- **HOW TO COMPLETE THIS TASK**:
Starting with the line that contains "Подписаться (171, 2442)" and stopping after the line that contains "Гарантия (77, 909)", copy the entries below exactly. Include nothing else.

- **RECORDS FOR THIS EXERCISE**:
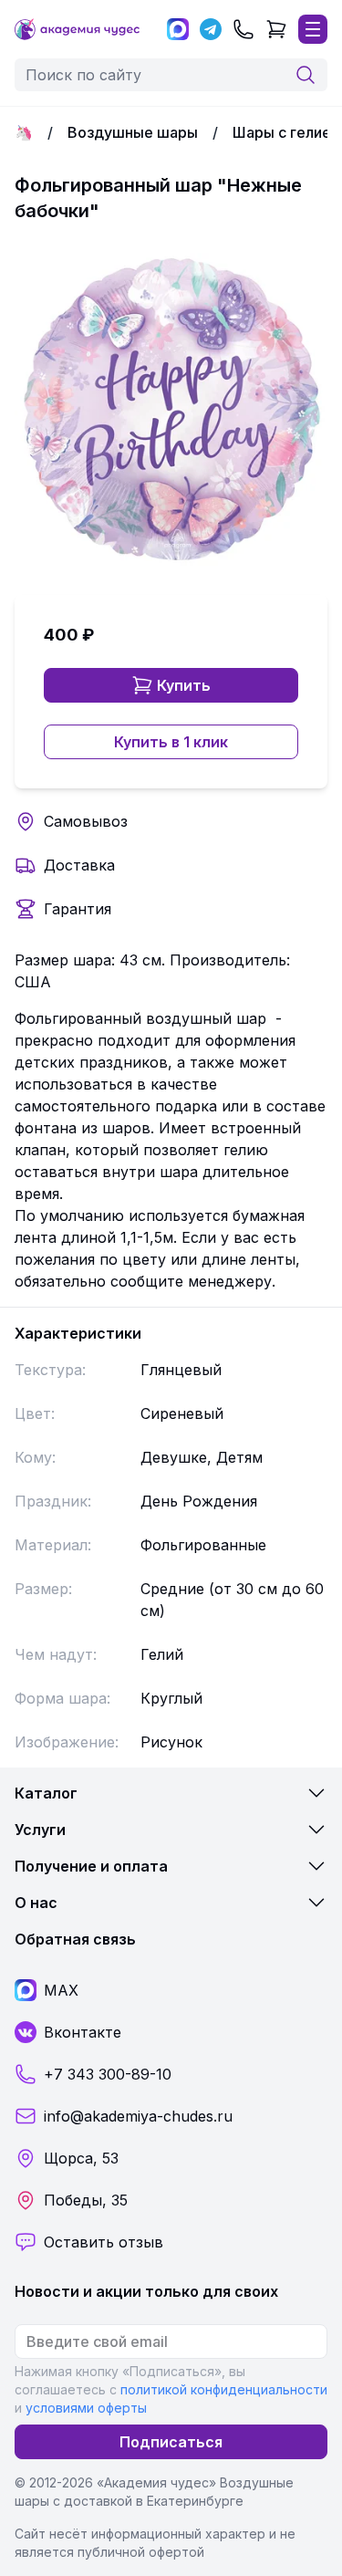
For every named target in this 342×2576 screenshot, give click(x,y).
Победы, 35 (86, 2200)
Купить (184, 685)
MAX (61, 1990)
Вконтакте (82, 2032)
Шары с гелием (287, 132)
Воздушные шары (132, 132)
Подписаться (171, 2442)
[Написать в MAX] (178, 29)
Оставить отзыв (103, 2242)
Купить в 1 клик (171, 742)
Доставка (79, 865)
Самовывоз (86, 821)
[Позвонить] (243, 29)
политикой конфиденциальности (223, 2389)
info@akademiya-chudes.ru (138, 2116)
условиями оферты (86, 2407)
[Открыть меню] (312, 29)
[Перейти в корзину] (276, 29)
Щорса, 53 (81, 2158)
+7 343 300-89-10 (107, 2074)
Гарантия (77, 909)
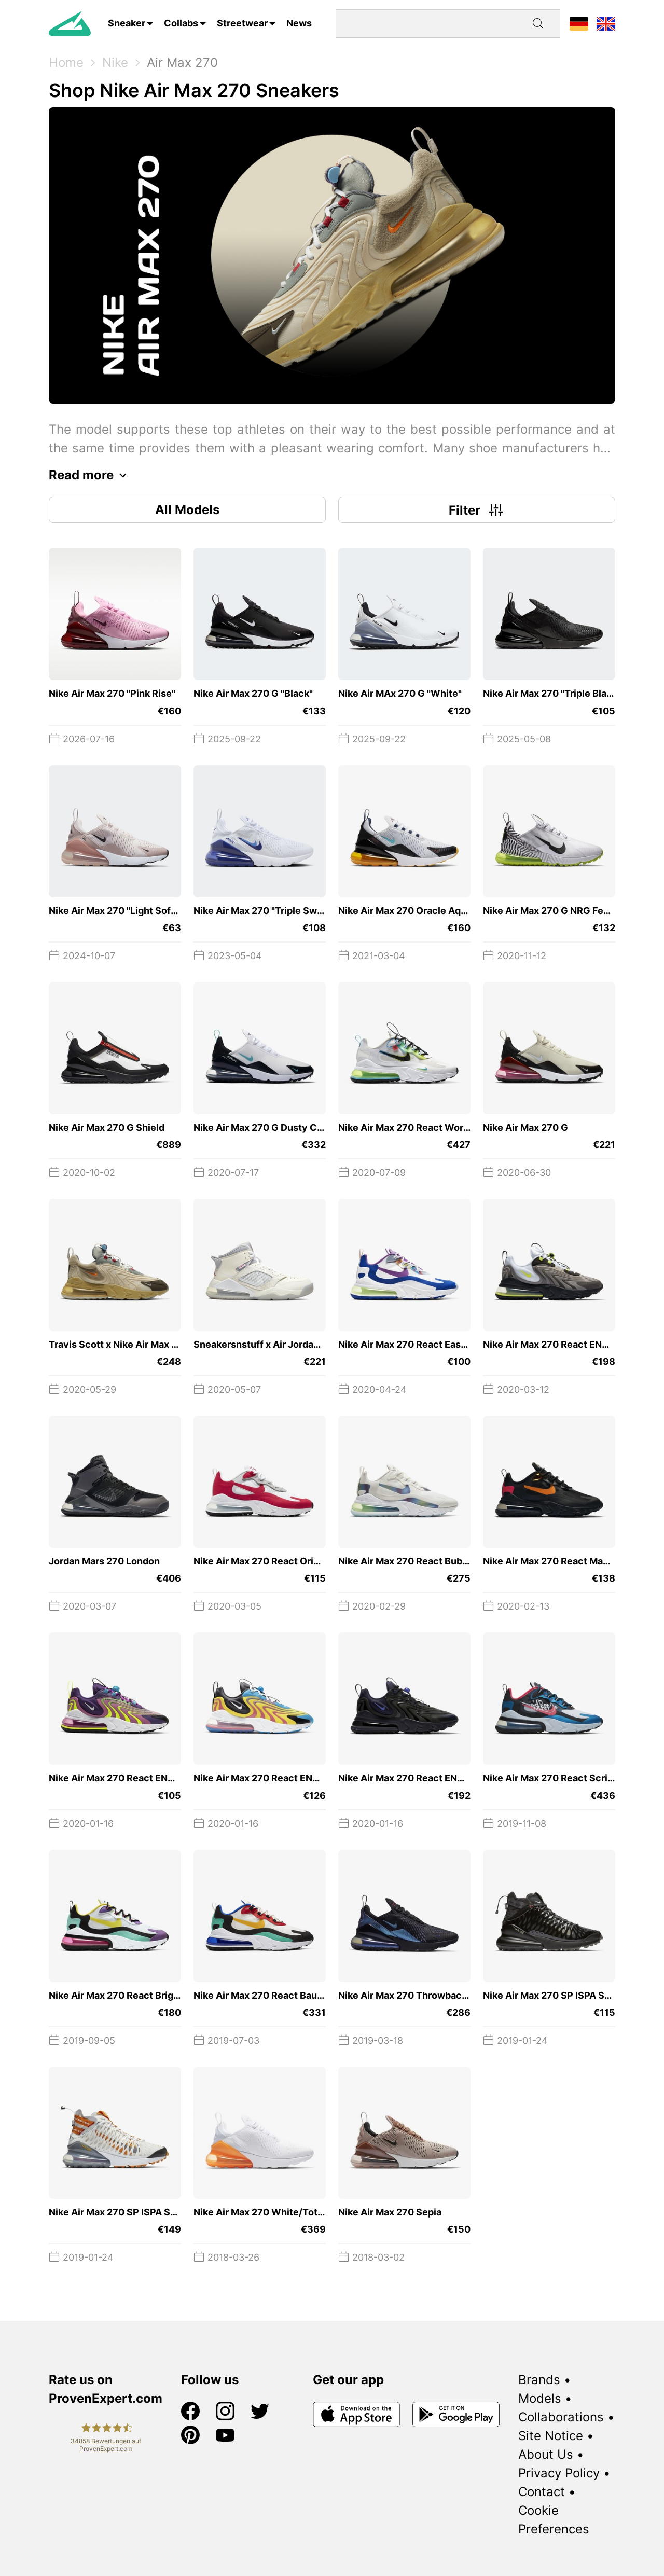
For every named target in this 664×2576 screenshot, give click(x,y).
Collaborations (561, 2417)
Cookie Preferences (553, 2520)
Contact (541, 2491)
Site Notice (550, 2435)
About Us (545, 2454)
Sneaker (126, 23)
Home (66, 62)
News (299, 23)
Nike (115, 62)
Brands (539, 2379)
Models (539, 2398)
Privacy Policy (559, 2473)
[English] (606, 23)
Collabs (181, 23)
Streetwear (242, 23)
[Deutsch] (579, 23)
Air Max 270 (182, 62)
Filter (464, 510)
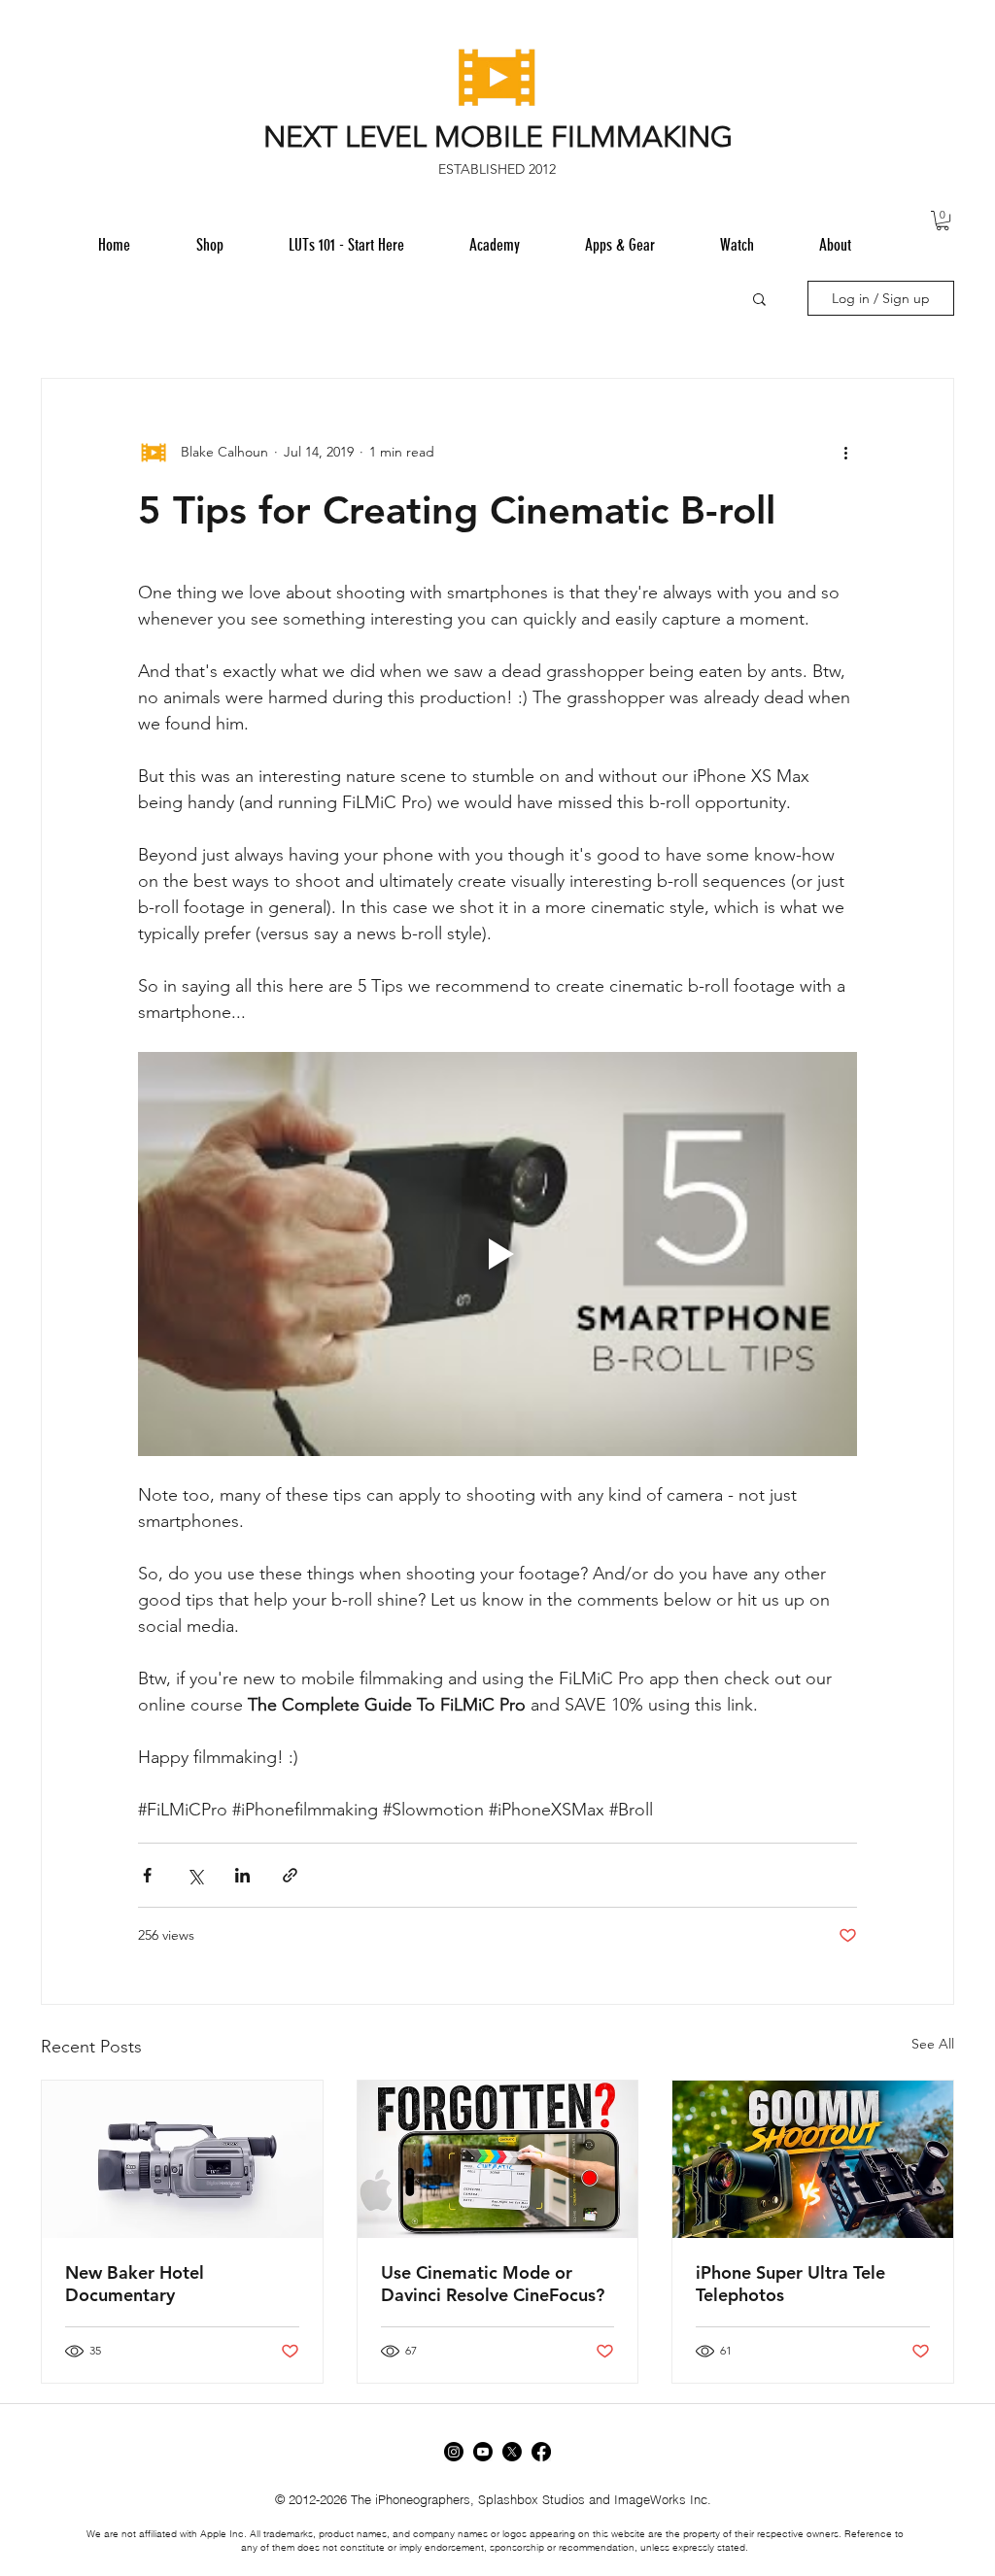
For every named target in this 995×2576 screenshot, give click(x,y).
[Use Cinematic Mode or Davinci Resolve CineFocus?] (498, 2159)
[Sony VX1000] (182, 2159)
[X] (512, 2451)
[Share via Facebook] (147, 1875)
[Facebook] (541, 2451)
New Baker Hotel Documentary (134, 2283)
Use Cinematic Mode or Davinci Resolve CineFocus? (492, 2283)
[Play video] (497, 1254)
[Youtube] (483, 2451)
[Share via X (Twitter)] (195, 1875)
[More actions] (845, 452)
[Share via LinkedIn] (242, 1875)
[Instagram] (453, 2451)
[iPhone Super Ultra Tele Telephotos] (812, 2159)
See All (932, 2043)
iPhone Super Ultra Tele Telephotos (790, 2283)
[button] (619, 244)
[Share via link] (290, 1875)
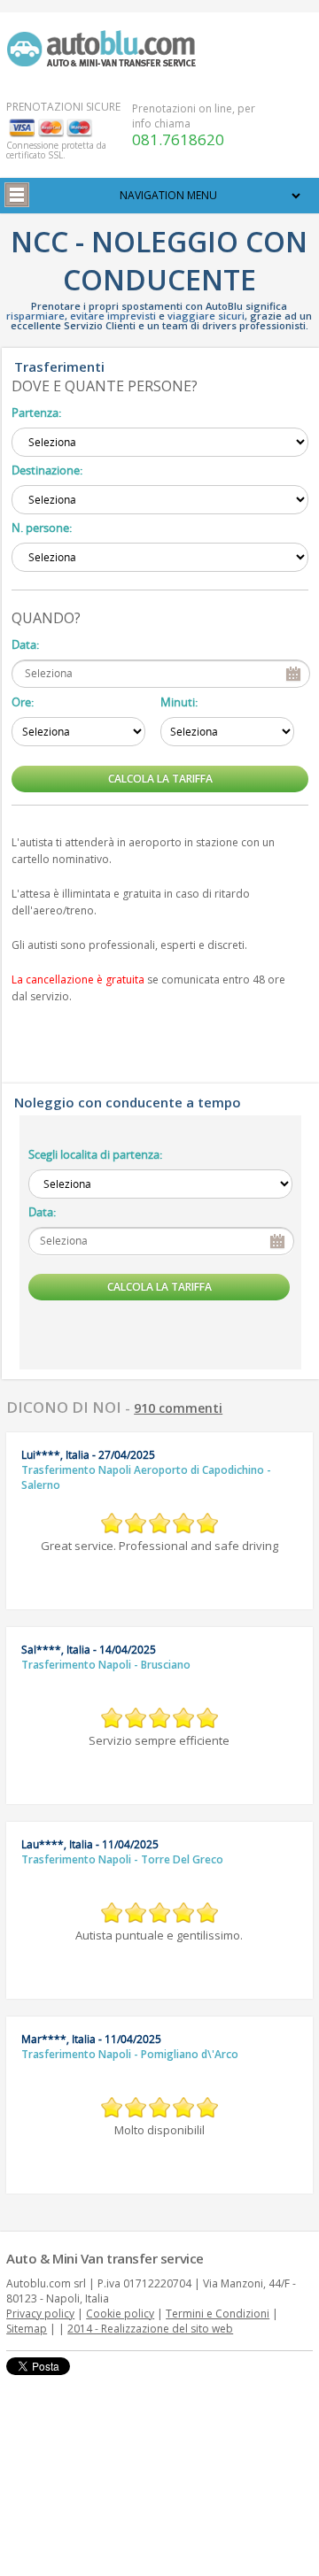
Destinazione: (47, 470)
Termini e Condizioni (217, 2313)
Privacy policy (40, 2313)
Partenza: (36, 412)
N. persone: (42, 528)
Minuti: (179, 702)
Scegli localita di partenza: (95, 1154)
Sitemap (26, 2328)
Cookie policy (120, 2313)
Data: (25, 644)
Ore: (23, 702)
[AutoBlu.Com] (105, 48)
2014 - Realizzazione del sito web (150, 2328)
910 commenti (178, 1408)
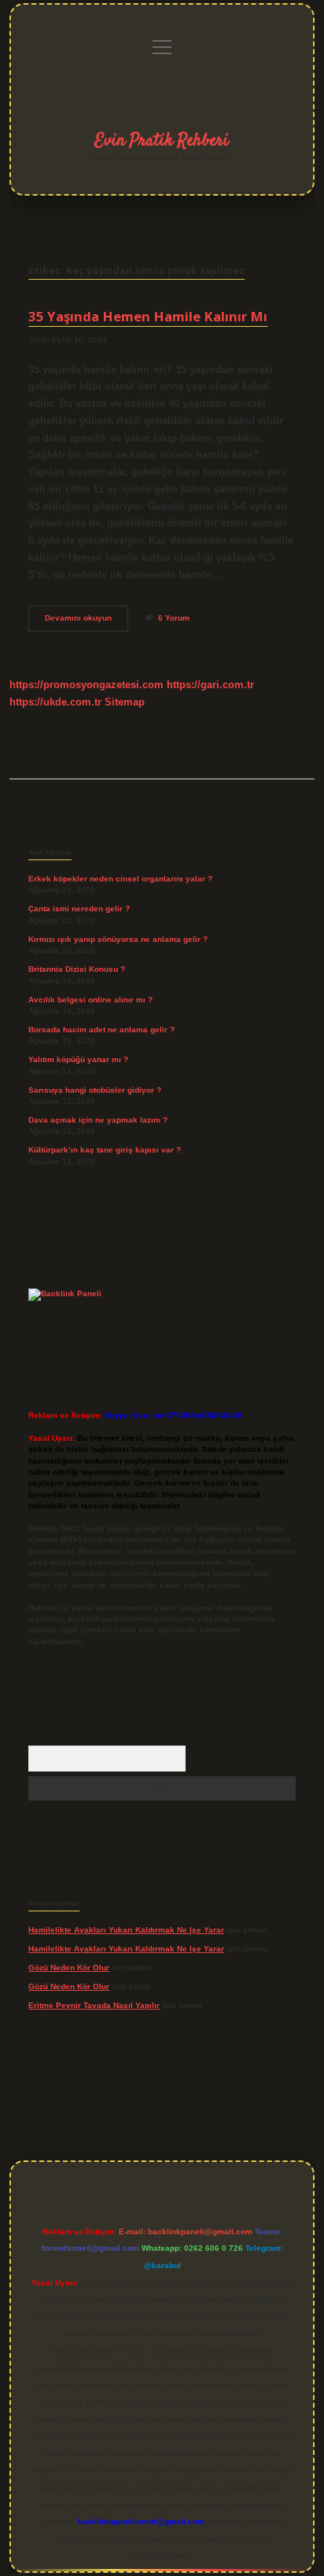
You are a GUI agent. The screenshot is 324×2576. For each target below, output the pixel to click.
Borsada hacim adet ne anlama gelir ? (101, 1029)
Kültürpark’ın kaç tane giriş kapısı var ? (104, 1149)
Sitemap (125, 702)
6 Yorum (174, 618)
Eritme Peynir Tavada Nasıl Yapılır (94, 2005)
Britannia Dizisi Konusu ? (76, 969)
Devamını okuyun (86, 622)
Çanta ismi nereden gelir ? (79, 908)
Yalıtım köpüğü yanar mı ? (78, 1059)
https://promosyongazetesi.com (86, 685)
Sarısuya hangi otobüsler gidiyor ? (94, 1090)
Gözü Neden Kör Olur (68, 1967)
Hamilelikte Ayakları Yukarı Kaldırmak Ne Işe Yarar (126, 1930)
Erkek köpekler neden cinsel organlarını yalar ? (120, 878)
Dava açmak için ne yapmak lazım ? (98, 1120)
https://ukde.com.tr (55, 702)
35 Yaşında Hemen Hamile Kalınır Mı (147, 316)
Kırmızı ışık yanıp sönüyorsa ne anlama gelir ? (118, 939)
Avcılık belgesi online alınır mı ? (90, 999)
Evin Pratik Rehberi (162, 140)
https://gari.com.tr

- **RESPONSE**:
Подписаться (171, 2442)
[Написать в MAX] (178, 29)
Оставить отзыв (103, 2242)
Купить в 1 клик (171, 742)
Доставка (79, 865)
Самовывоз (86, 821)
[Позвонить] (243, 29)
политикой конфиденциальности (223, 2389)
info@akademiya-chudes.ru (138, 2116)
условиями оферты (86, 2407)
[Открыть меню] (312, 29)
[Перейти в корзину] (276, 29)
Щорса, 53 (81, 2158)
+7 343 300-89-10 (107, 2074)
Гарантия (77, 909)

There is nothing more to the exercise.